Resistance of a wire


How does length affect the resistance of a wire?


I predict that the longer the wire, the higher the resistance. This is because in a longer wire, there are more wire particles that electrons can bump into. Resistance is caused by electrons colliding with wire particles. If there are more wire particles, the chance of an electron colliding with a wire particle will be higher.

In a longer circuit, it is more of a struggle for electrons to get around the circuit without any collisions. There are many more wire particles (acting like obstacles) to avoid. Electrons cannot increase or decrease speed, but they can collide. They collide with the particles in the wire, therefore less electrons are able to flow than in a shorter length wire. As a result, the ammeter shows a lower current with the same voltage. In a short circuit are less particles of wire. This means less collisions and a lower resistance. I have illustrated this below.

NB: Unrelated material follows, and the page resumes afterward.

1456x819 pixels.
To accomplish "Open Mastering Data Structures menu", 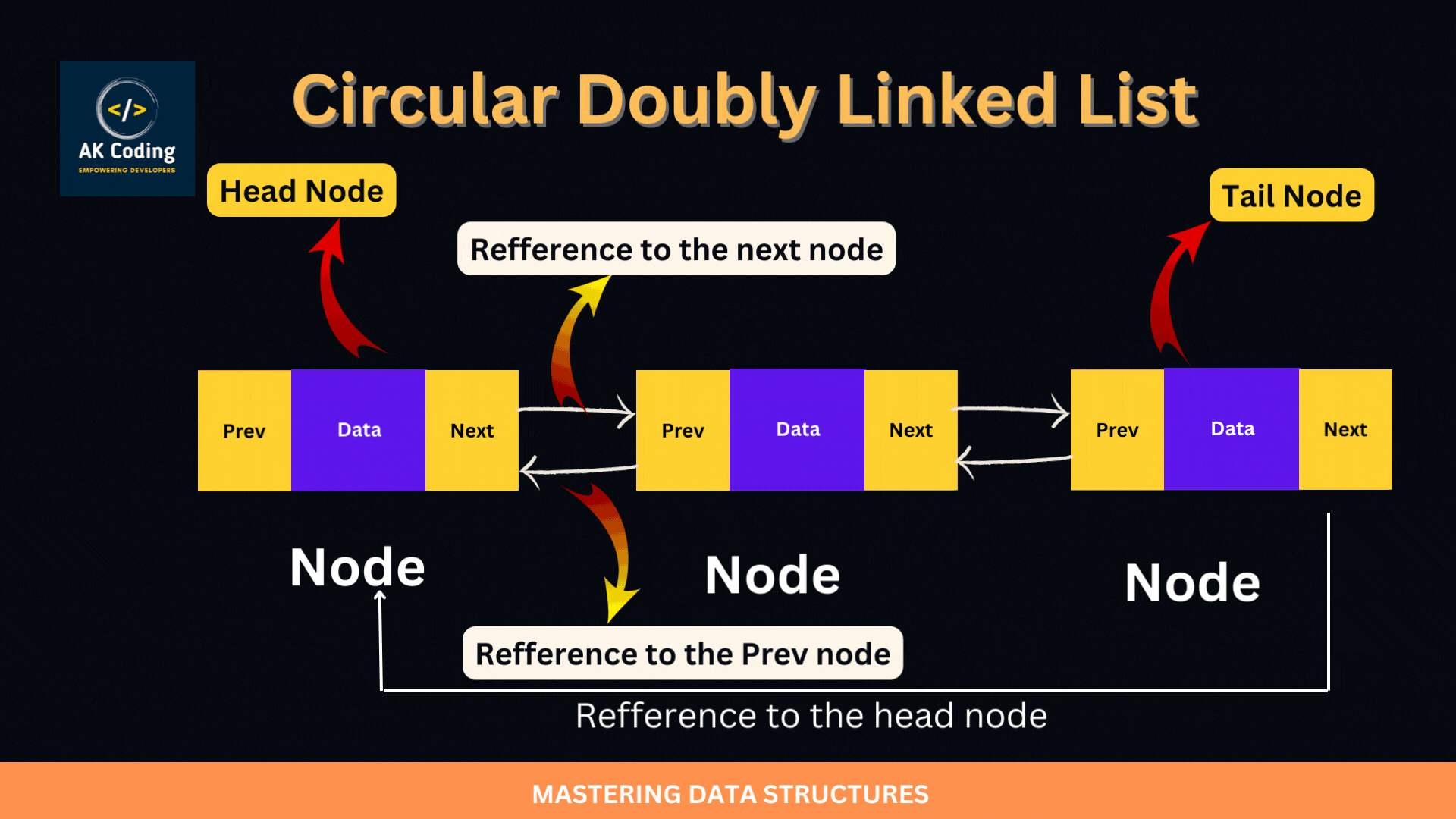I will pos(728,793).
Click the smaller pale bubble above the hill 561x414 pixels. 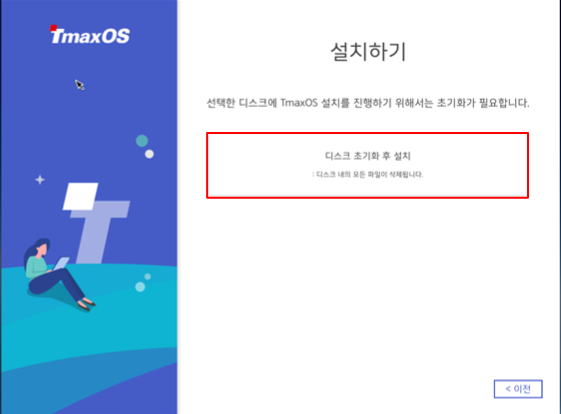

Resistance is caused by collisions – more collisions means more resistance. The reason for these collisions is that in a longer piece of wire, there are more free electrons in the actual atoms of the wire that can carry electricity. When there is an electric field the loose electrons escape towards the positive charge (opposites attract). I have illustrated how the electrons escape the atoms below.

In preliminary work, I wanted to find out which factors affect resistance. In some research I found that there were four factors: temperature, cross-sectional area of the wire, resistivity and the length of the wire. I wanted to find out how exactly each factor affects resistance in a wire. However, before doing this I had to see how resistance varied with potential difference, or I would not know what changes I am going to look out for. I found out that as the potential difference increased, the current increased. P.D. and current were directly proportional to each other.

The formula is potential difference ÷ current, or V/I. It is a constant, and is known as resistance. Length however (among other factors – temperature, cross-sectional area of the wire and resistivity as I stated before) affects resistance in that it increases it as the length itself increases.

Varied resistance occurs due to a condition being changed. For example, in this experiment I will change the length of the wire. By increasing the length of the wire, I am creating more collisions between free wire particles and electrons. This means that more electrons are resisted by the wire, resulting in less current. This has changed one of the things out of V/I (current) and therefore resistance (otherwise known as V/I and usually a constant) will vary. How it will vary is as simple as this: the longer the wire the higher the resistance.

Ohm’s law states that a current flowing through a metal conductor is directly proportional to the voltage across its ends (provided all other conditions are constant). So I know that if we add a variable – in this case length – resistance will change. I expect that the longer the wire, the higher the resistance.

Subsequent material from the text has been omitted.